Architectural Seeds, Server Joining Date

  • Architectural Seeds GitHub repository: A member shared a link to the Architectural Seeds GitHub repository, calling it a cool short read.
  • Find Server Joining Date: A member was trying to find out when they joined this server.
    • They were unsure if finding that date was cool or not.

Nous Research AI ▷ #research-papers (3 messages):

Sketch-based GNNs, Vector Quantization, Model Alignment

  • GNN Researcher Seeks Proposal Review: A researcher is writing a paper on advancing sketch-based GNNs using NLP and advanced vector quantization techniques.
    • They are seeking someone with knowledge in the field to review their proposal, specifically focusing on enhancing semantic compression using a separate Neural Network.
  • Model Alignment Influences AI Dependency: A member noted that research into how model alignment influences dependency on AI interaction would be interesting, calling it the red herring.
    • They deemed the topic a bit unclonclusive, but stated that it validates the phenomenon, according to the discussion.

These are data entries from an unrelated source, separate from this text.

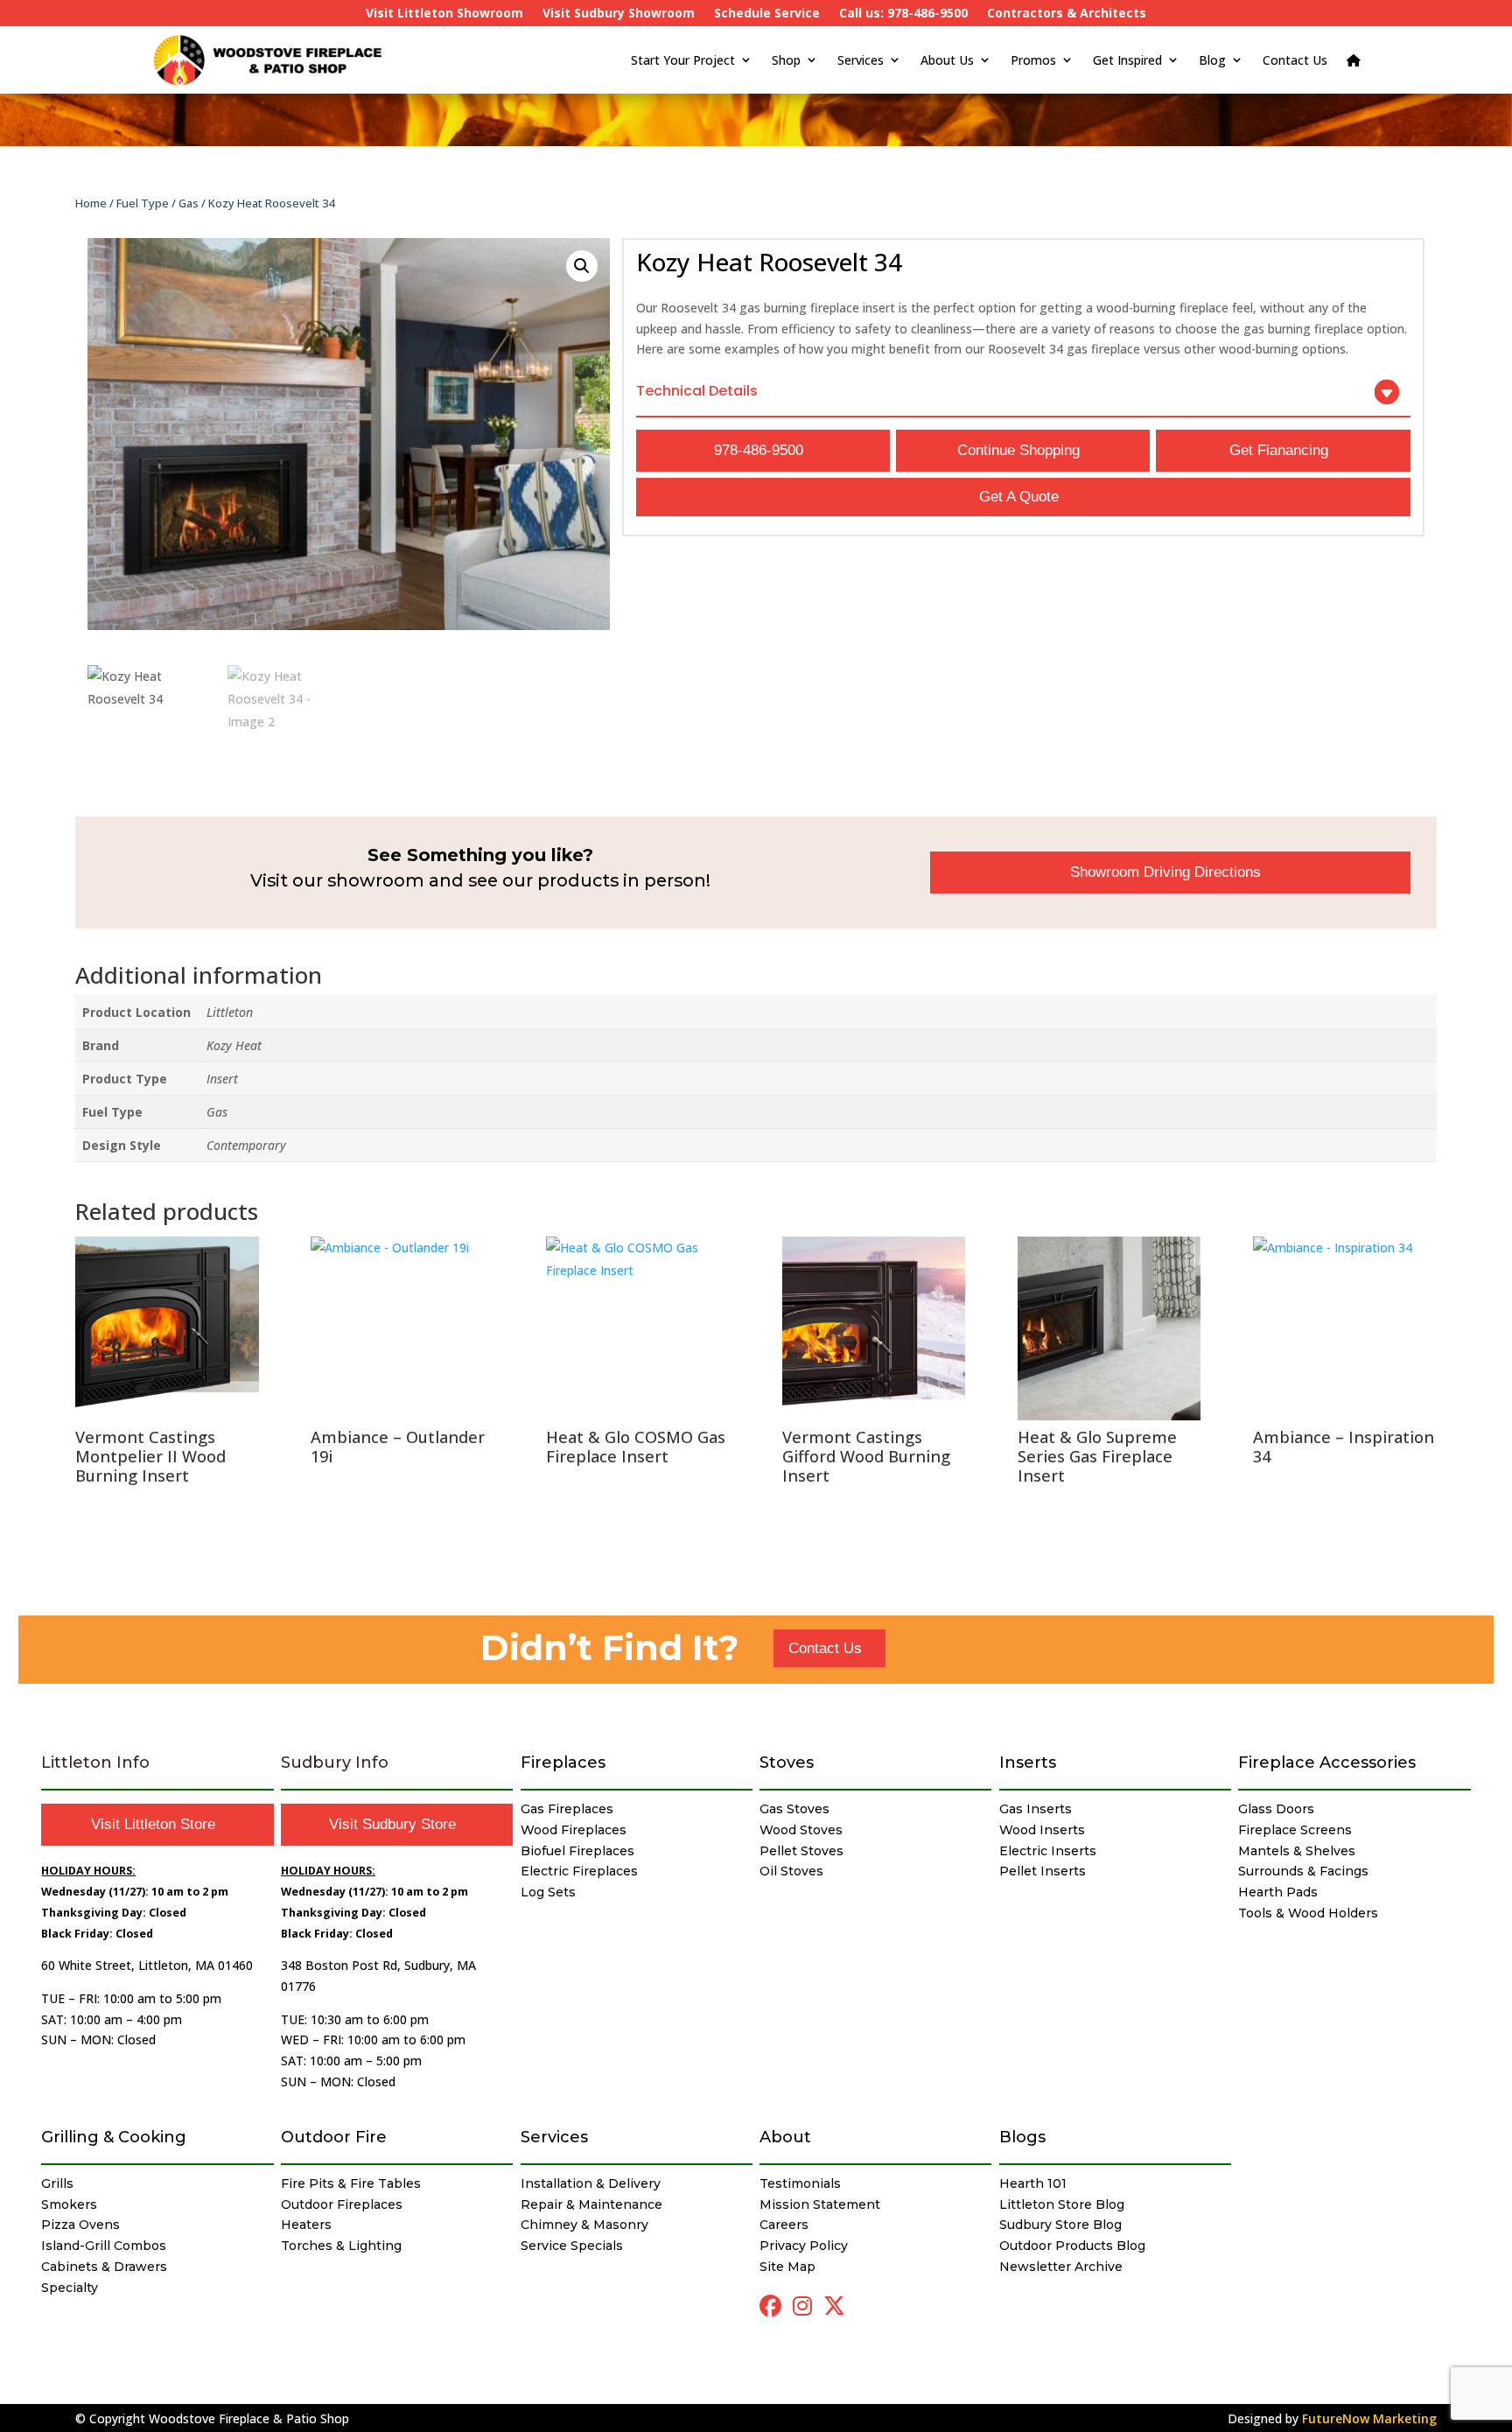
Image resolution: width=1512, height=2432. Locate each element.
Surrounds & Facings (1303, 1871)
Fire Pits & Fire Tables (351, 2183)
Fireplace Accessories (1327, 1762)
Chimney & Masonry (584, 2224)
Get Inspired (1127, 60)
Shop (786, 60)
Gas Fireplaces (567, 1809)
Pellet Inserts (1042, 1871)
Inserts (1027, 1762)
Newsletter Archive (1061, 2266)
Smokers (69, 2204)
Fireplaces (563, 1762)
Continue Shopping (1018, 450)
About (785, 2137)
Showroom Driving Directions (1165, 872)
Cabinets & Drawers (104, 2266)
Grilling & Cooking (113, 2137)
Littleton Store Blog (1061, 2204)
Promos (1033, 60)
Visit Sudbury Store (392, 1824)
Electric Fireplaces (579, 1871)
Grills (57, 2183)
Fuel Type (142, 203)
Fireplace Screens (1295, 1830)
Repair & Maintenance (591, 2204)
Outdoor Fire (334, 2137)
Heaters (306, 2224)
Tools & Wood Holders (1308, 1913)
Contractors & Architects (1066, 14)
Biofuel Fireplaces (577, 1851)
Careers (784, 2224)
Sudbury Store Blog (1060, 2224)
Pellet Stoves (802, 1851)
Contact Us (1295, 60)
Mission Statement (820, 2204)
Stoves (787, 1762)
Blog (1212, 60)
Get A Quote (1019, 496)
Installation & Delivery (591, 2183)
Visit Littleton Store (153, 1824)
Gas (188, 203)
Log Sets (548, 1892)
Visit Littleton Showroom (444, 14)
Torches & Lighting (341, 2245)
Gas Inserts (1035, 1809)
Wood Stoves (801, 1830)
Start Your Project (683, 60)
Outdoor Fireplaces (341, 2204)
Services (860, 60)
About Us (947, 60)
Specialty (69, 2287)
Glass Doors (1276, 1809)
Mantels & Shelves (1296, 1851)
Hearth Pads (1278, 1892)
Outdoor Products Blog (1072, 2245)
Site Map (788, 2266)
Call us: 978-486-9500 (903, 14)
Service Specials (572, 2245)
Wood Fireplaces (573, 1830)
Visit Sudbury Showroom (618, 14)
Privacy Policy (804, 2245)
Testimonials (800, 2183)
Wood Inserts (1042, 1830)
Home (91, 203)
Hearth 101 (1033, 2183)
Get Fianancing (1278, 450)
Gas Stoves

MCP Contributors (Official) ▷ #general (9 messagesđŸ”„):

MCP server disconnection issues, auth token expiration, scope of Discord server, resourcetemplates use cases, persona primitive as part of the spec

  • MCP Servers Spontaneously Self-Destructing?: Some users are reporting that their MCP servers are automatically disconnecting after about an hour in both Claude Desktop and Claude Web UI.
    • The first line of defense is to check your auth token expiration date.
  • Discord Scope Cops: Stay On Protocol!: A moderator reminded users that the Discord server is for evolving MCP as a protocol, not for debugging specific MCP clients or discussing external products unless they directly support protocol enhancements, according to the Discord server’s scope.
  • ResourceTemplates: The Dark Horse of MCP?: A user inquired about the use cases for resourcetemplates.
    • One member responded that they’re using them as application level context ‘methods’, such as storing agent system prompts as resources on internal MCP servers where the resource is a template with arguments that give a different system prompt, like arguments for a GET resource in REST APIs.
  • Persona Primitive: The Next MCP Frontier?: A member proposed adding a persona primitive to the MCP spec so clients can load a persona and the session continuously uses that system prompt until the user switches.
    • However, another member suggested using resource templates instead, to template a text string with resources to create MCP server-driven personas.

MCP Contributors (Official) ▷ #general-wg (20 messagesđŸ”„):

Azure MCP Server, openWorld tool hint, tainted data, untrusted source, SQL Database

  • Azure MCP Server leverages openWorld Hint: A member is working on the Azure MCP Server and considering using the openWorld tool hint to indicate that data is tainted and from an untrusted source.
    • Another member interprets the spec to mean “this tool involves things outside our own service offering” and pointed to the MCP specification.
  • SQL Database marked as OpenWorld?: A member asked if a query tool that returns arbitrary data from an SQL database should be marked as OpenWorld if the service provides storage.
    • Another member agreed, stating it means untrusted, tainted data that can lead to various X injection attacks, suggesting the spec example needs expansion to include “a SQL Database containing untrusted data from the Internet.”
  • Tainted Data Definition Causes Disagreement: A member argued that tainted is not a synonym for untrusted, describing it as identifying an “off-spec / undesirable trait about a thing”, using a politician taking a bribe as an example.
  • New Hint of “Untrusted” Suggested: In response to definitional disagreements, a member suggested adding a new untrusted hint to the specification.